(Saved data entries)
────────────────────────────────────────

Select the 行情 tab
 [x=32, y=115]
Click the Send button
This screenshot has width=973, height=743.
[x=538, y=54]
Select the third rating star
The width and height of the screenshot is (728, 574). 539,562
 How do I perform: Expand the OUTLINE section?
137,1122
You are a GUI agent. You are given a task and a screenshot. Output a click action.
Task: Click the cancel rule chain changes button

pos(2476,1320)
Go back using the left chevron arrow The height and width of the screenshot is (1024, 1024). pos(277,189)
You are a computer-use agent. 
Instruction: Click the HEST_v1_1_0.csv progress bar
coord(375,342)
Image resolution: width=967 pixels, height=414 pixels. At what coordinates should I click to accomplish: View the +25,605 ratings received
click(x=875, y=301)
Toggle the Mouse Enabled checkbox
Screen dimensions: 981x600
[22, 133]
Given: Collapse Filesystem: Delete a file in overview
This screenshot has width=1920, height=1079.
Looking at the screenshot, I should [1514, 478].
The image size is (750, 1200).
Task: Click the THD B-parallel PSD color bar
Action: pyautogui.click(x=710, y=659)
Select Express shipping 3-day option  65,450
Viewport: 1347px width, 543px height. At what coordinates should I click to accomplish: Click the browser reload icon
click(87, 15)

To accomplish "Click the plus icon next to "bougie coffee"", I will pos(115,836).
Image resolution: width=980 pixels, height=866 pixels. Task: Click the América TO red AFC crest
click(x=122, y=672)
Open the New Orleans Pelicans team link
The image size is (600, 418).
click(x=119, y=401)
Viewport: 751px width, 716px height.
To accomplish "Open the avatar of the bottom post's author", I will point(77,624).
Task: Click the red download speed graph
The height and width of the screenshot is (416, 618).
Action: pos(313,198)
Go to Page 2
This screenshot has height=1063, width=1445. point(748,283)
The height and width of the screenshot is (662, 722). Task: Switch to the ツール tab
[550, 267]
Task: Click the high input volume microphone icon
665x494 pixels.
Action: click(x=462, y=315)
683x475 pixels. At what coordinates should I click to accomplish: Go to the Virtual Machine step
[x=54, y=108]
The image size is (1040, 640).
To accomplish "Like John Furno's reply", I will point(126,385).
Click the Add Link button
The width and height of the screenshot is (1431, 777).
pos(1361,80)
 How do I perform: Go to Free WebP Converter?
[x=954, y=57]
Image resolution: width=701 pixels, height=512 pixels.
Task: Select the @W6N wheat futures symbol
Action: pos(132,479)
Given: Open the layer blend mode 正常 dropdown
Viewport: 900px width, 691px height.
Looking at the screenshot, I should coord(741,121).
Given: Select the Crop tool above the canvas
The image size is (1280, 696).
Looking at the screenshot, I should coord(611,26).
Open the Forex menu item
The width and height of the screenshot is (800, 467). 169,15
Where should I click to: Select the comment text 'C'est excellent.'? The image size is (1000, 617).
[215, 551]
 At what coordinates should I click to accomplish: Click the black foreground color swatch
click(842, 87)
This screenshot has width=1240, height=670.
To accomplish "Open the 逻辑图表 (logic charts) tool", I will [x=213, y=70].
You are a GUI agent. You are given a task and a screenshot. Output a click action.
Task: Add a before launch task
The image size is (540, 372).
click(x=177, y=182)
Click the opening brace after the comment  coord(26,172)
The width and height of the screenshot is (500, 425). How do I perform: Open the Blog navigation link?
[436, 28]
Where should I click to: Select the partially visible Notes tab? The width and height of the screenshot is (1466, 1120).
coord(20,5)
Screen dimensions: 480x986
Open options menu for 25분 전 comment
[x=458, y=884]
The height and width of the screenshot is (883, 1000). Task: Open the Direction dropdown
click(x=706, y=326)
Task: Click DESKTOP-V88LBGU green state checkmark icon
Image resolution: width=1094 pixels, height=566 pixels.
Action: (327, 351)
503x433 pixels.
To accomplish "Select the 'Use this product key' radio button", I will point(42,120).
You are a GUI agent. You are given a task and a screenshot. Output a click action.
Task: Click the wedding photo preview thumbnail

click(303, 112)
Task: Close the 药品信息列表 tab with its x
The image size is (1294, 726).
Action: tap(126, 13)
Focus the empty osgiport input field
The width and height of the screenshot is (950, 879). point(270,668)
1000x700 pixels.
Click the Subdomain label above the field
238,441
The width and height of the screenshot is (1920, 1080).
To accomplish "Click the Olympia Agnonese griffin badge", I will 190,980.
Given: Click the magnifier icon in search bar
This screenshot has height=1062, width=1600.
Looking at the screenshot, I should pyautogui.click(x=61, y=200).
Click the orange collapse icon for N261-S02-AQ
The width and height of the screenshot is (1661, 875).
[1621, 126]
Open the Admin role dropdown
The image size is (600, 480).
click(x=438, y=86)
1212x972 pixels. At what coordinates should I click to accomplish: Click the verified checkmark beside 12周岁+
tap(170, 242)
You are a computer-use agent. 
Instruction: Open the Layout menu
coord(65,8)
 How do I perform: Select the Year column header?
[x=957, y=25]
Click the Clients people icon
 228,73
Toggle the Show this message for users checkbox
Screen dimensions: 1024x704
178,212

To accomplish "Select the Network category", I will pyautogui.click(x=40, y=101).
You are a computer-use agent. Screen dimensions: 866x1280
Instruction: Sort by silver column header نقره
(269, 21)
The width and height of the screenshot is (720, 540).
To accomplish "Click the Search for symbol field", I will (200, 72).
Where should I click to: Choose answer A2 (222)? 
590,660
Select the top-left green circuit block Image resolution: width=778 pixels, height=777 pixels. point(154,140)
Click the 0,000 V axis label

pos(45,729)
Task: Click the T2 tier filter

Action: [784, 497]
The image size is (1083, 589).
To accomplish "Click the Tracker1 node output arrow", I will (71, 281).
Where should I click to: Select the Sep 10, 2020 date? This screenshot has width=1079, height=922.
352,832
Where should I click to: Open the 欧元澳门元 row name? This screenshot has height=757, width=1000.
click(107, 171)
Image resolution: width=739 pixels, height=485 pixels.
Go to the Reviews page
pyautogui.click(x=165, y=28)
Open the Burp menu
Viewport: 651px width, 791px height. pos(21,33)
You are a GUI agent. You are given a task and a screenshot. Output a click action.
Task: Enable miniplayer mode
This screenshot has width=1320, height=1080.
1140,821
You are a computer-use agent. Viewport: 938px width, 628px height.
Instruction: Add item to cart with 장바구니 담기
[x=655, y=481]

────────────────────────────────────────

_THE PROBLEM_:
Search the records for the word "computer", then list every line that has it.

_EXPECTED ANSWER_:
You are a computer-use agent. 
You are a computer-use agent. 
You are a computer-use agent. Screen dimensions: 866x1280
You are a computer-use agent. Viewport: 938px width, 628px height.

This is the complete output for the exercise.